Auch die vier im Oman gestrandeten Rosenheimer haben nach Rückflügen geschaut. „Das Problem ist, dass die meisten Flüge über die Drehkreuze in Dubai und Abu Dhabi gehen und die sind ja auch gesperrt.“ Einige andere Europäer, Griechen und Italiener beispielsweise, die sie im Hotel kennengelernt haben, seien bereits ausgeflogen worden. Eine junge Österreicherin macht sich nach einer privaten Buchung über Indien auf den Heimweg.

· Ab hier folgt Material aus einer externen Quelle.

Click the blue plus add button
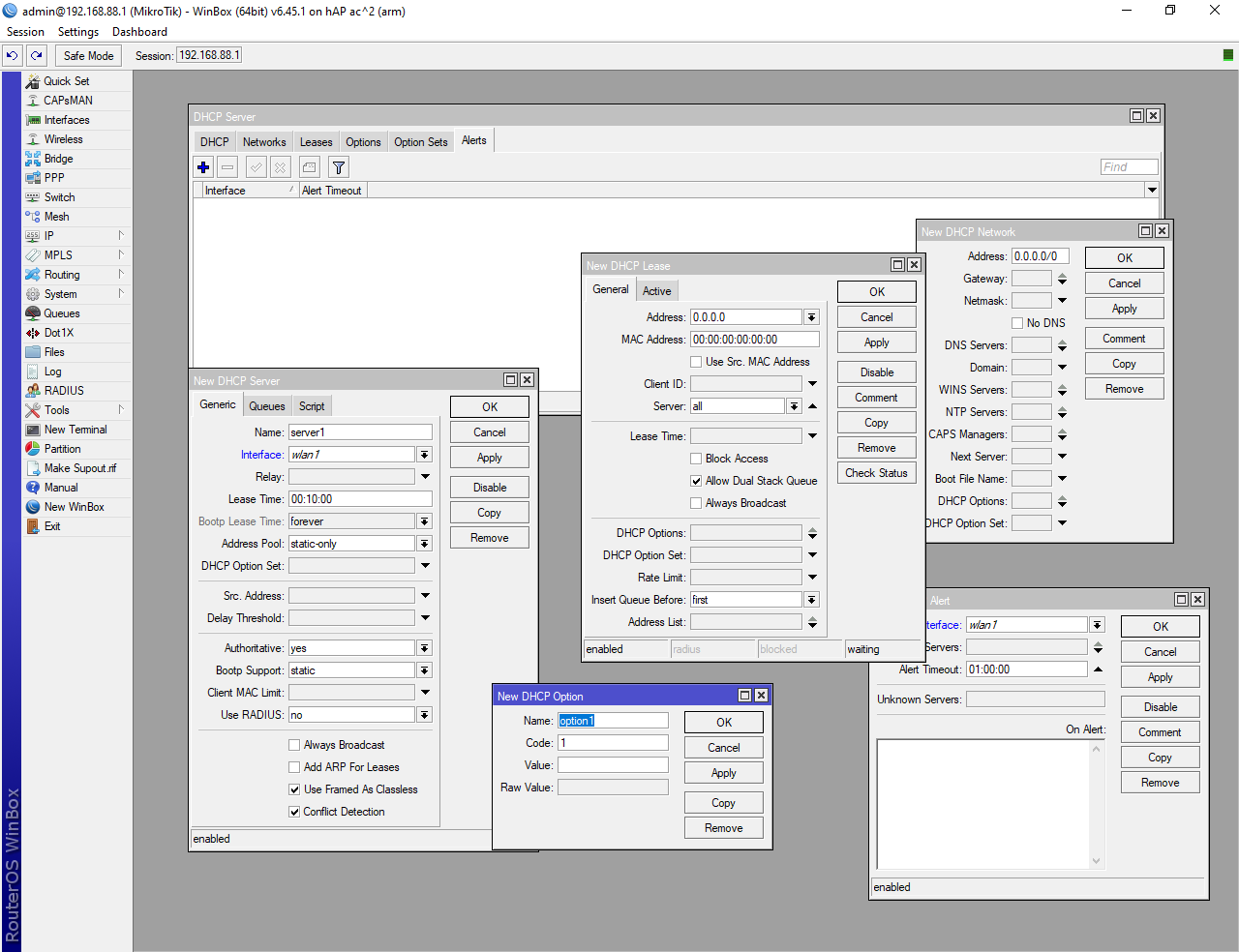 click(203, 167)
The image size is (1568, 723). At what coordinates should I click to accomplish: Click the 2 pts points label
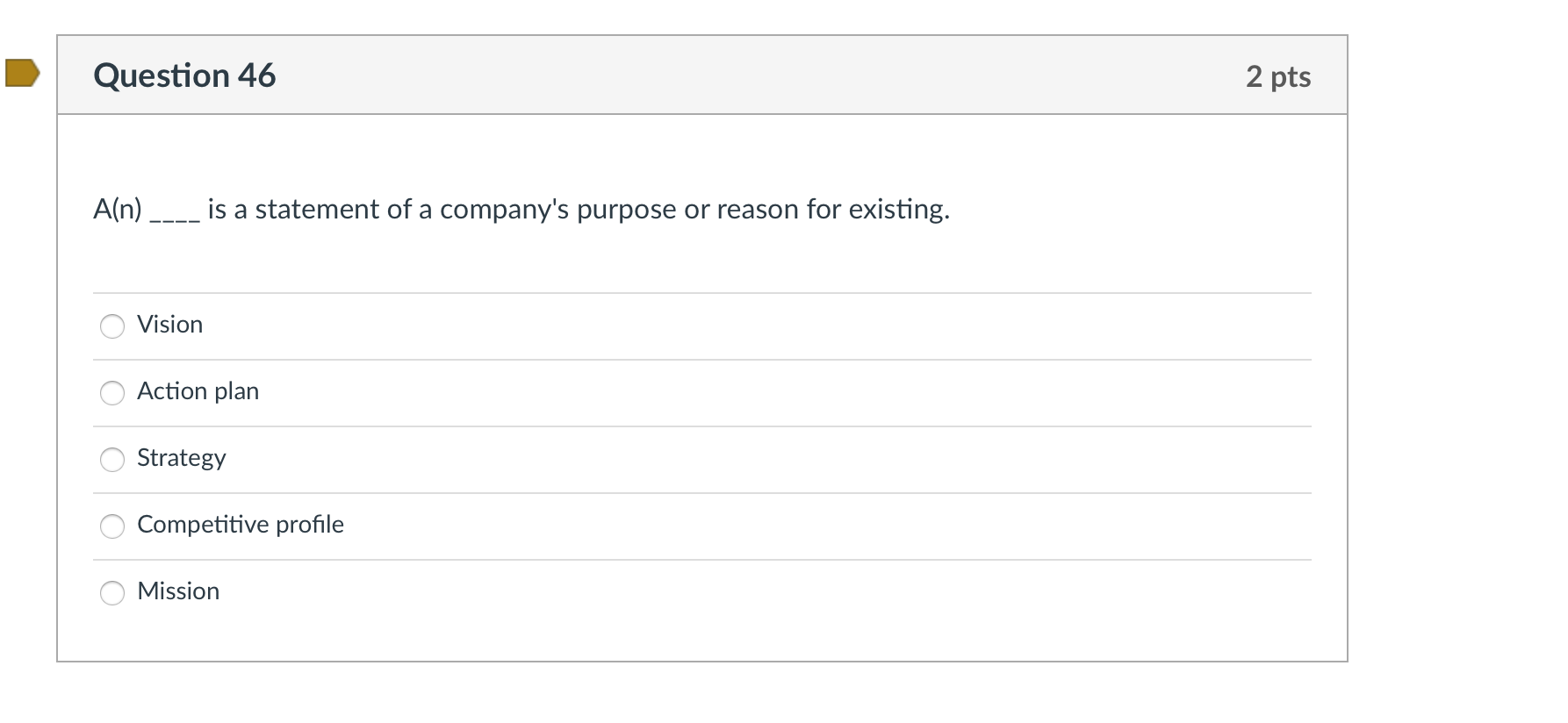1277,76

Da es den vier Freunden aber „den Umständen entsprechend gut geht“ und sie einander ablenken, warten sie auf eine Antwort von ihrer Airline oder dem Auswärtigen Amt. Von der deutschen Behörde haben sie immerhin eine Mail bekommen, „aber nichts, was uns konkret weiterhilft“, meint der 32-Jährige. Die aktuelle Lage verfolgen sie zwar, „aber wir lesen auch nicht zu viel, denn da bekommt man bloß ein schlechtes Gefühl“. Sie selbst bekommen von den Angriffen – einer davon im Oman – nichts mit: „Der Drohnenangriff war 200 Kilometer entfernt. Am Dienstagfrüh haben wir einen Düsenjet über uns fliegen hören, da schreckt man kurz auf, aber das hört man ja auch in Deutschland immer mal wieder“, erklärt Strassmaier.

Völkerverständigung mit
Bier und Galgenhumor

Und weil gerade Ramadan ist, stellte sich selbst die Suche nach einem Ablenkungsbierchen für die vier gestrandeten Rosenheimer im Oman als kleine Herausforderung heraus. „Am Montagabend haben wir dann eine Bar gefunden, die uns – ein bisschen illegal – ein Bier ausgeschenkt hat“, erzählt er. Damit haben die vier mit einem Österreicher angestoßen. Viel mehr bleibt ihnen im Moment ohnehin nicht: warten, hoffen – und versuchen, der Ausnahmesituation mit etwas Galgenhumor zu begegnen.